One of the women was in acute distress. She lived in poverty and had four children already, all of whom were in care. She was attempting to reunite her family when she became pregnant accidentally. She felt she could not possibly cope with a fifth child, nor with the pregnancy. She could not get an abortion in Ireland, where, irrespective of her circumstances, she risked penal servitude for life. She went to Britain, where she had an abortion.
Another of the three women had been in treatment for cancer for three years and she too became pregnant unintentionally. Medical tests were contraindicated during the early stage of her pregnancy. She was unable to get clear medical advice and feared that her pregnancy would lead to a recurrence of her cancer. She, too, felt obliged to go to Britain for an abortion. The third case was less clear-cut.
The third and first cases were dismissed on technical grounds but on the case concerning the woman with cancer, it was found that the absence of clear guidelines in Ireland for when abortion was permissible was a breach of human rights. It was this ruling which led to the expert group report published yesterday.
The prohibition of abortion essentially compels women to give their bodies for the sustenance of other human beings (yes innocent and very vulnerable human beings), independently of their wishes and needs, and independently even of whether they consented to becoming pregnant.
The most striking aspect of the report is the chronology of how male-dominated institutions or committees (parliaments, courts, expert groups) have devised ways to control women in the use of their bodies.
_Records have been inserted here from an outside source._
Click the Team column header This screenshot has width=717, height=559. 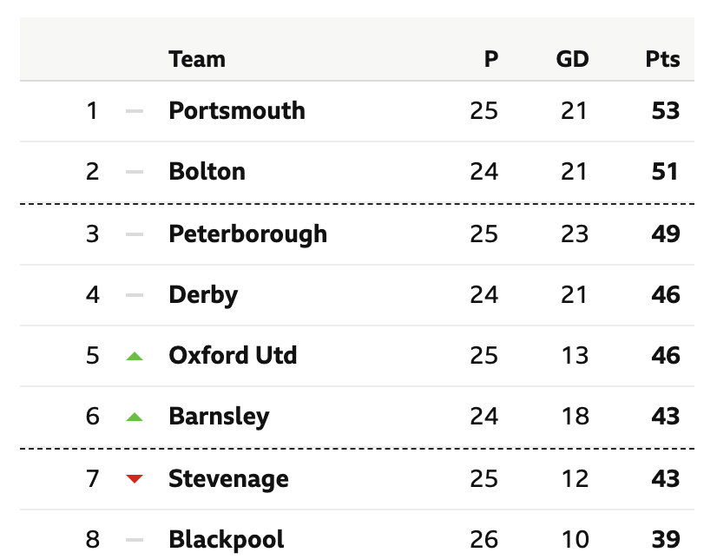pyautogui.click(x=197, y=59)
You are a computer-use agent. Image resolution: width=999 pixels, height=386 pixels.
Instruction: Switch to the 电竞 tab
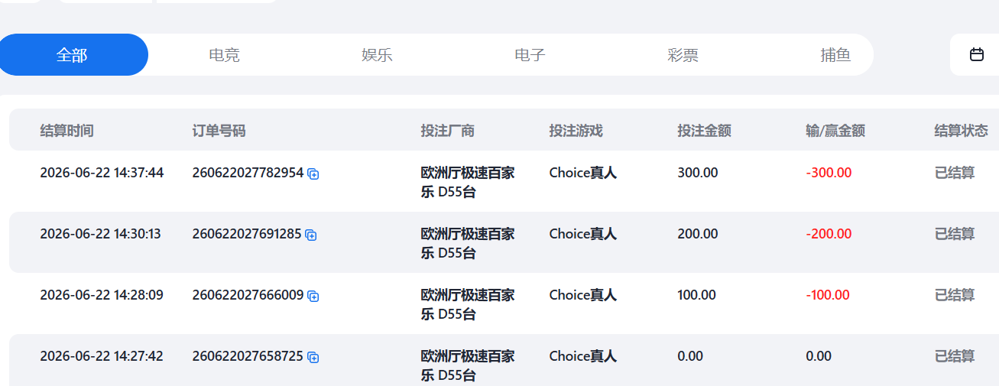tap(224, 55)
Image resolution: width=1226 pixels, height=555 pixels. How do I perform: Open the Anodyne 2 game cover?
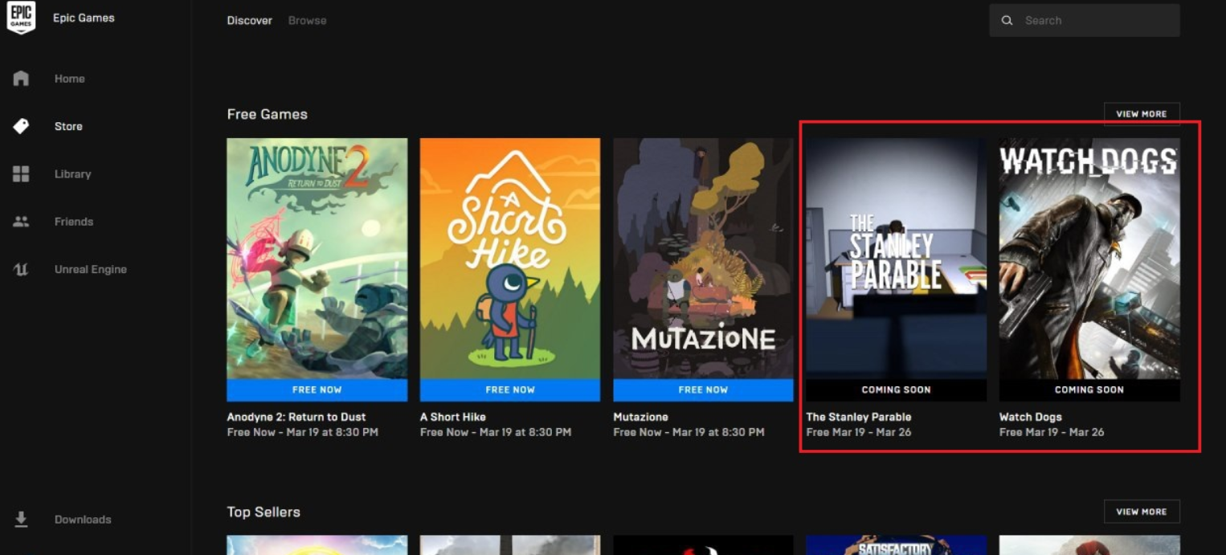[317, 258]
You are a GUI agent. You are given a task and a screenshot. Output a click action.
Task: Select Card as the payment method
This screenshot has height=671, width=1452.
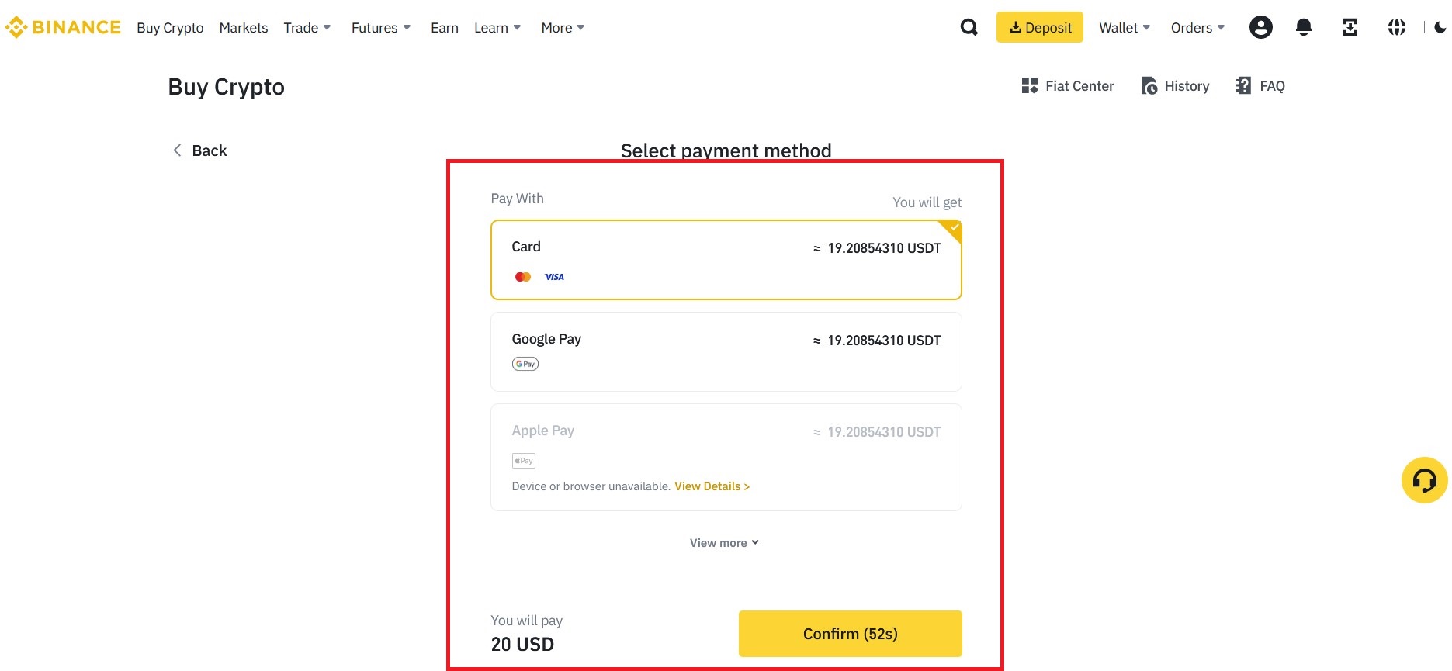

The Westminster parliament, then exclusively male, passed the Offences Against the Persons Act in 1861 (151 years ago) making it an offence, punishable by penal servitude for life, to end a pregnancy. This Act remains in force in Ireland today and successive Irish parliaments have failed or refused to amend it.
In the Health (Family Planning) Act of 1979, the 1861 prohibition on abortion was reiterated. Then both Garret FitzGerald and Charlie Haughey opportunistically acceded to a lobby group to incorporate the legislative ban into the Constitution.
There followed cases in which the Supreme Court imposed bans, in 1986 and 1989, on providing information here on abortion services elsewhere, or information encouraging or facilitating abortion. Ireland got into a tangle at EU level in 1992, first by demanding a protocol to the Treaty on the European Union that nothing in EU law would interfere with the laws on abortion in Ireland. Then, a few months later, after the treaty had been agreed, it issued a meaningless declaration, stating essentially that the protocol didn’t really mean what it said.